Every line with the string "Download" must be copied from the entries below.
--- STUDY MATERIAL ---
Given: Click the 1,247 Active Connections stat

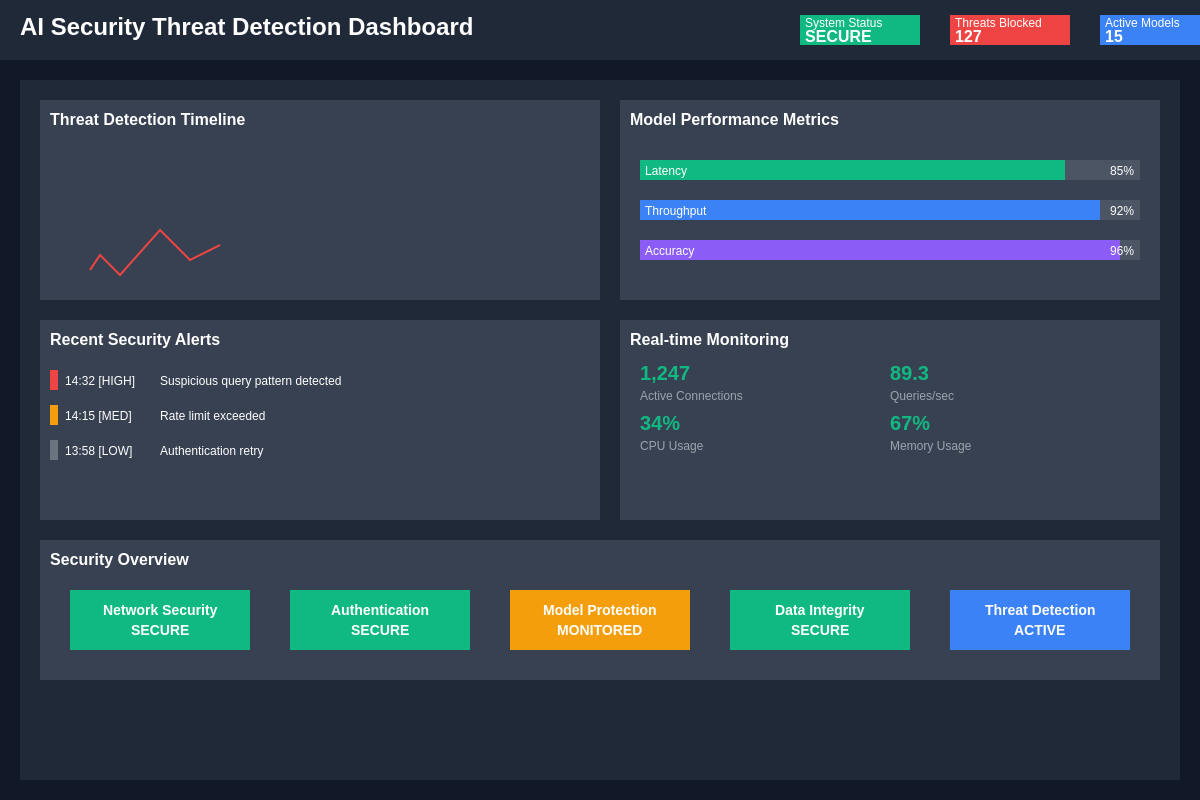Looking at the screenshot, I should point(665,373).
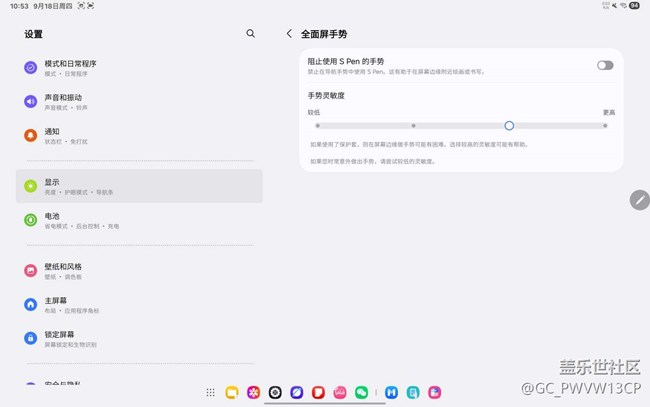Enable 阻止使用 S Pen 的手势 switch
The image size is (650, 407).
tap(604, 65)
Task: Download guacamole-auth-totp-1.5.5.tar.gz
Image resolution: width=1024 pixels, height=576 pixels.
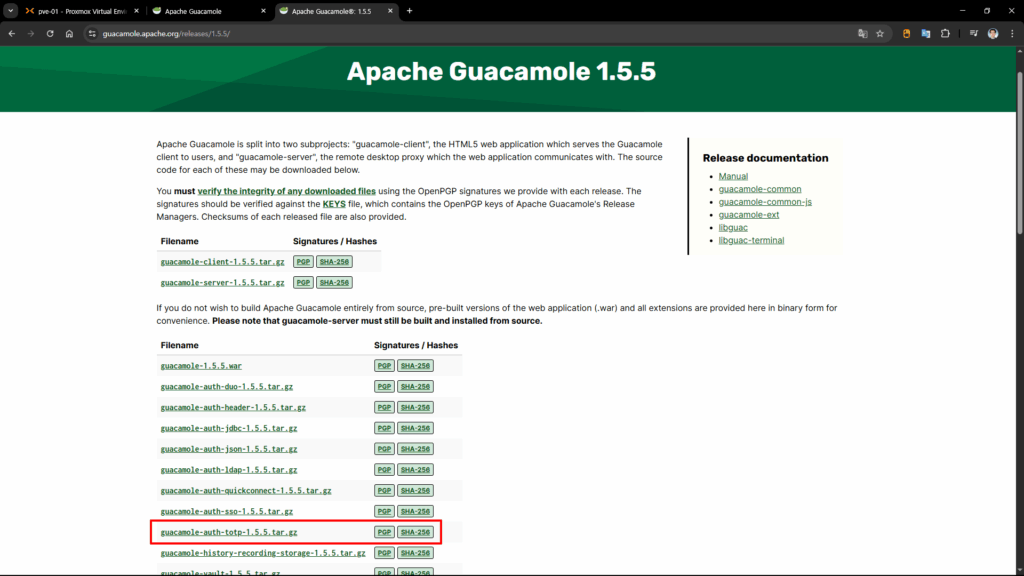Action: click(x=229, y=532)

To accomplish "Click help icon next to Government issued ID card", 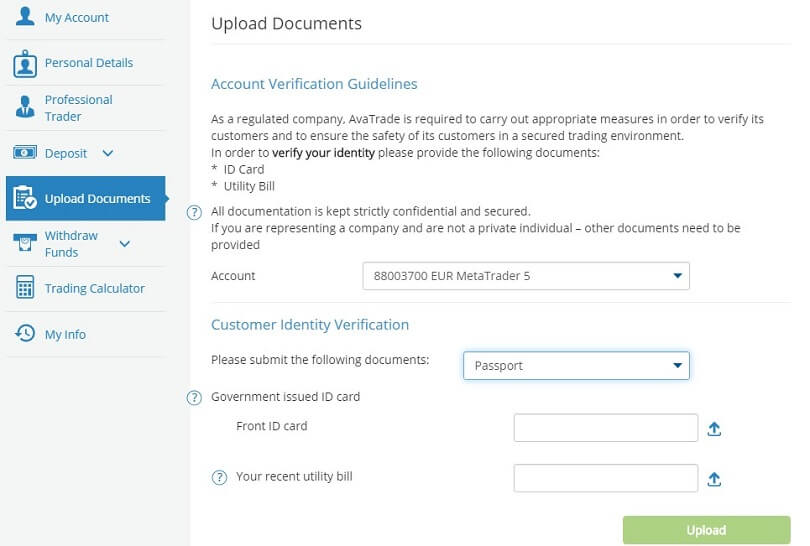I will [x=196, y=398].
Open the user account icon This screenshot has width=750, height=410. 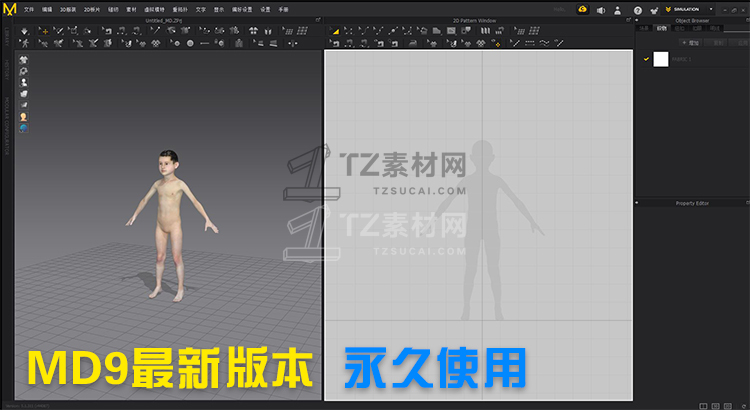(x=620, y=10)
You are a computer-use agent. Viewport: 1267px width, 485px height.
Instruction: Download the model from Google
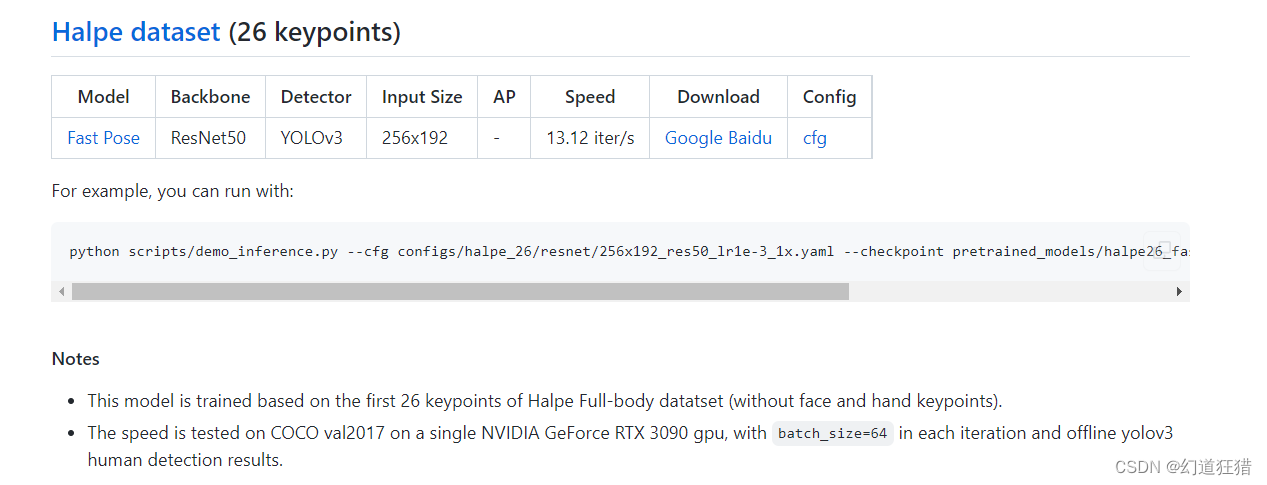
---
EXERCISE ANSWER:
Task: Download guacamole-auth-totp-1.5.5.tar.gz
Instruction: Download the model from Google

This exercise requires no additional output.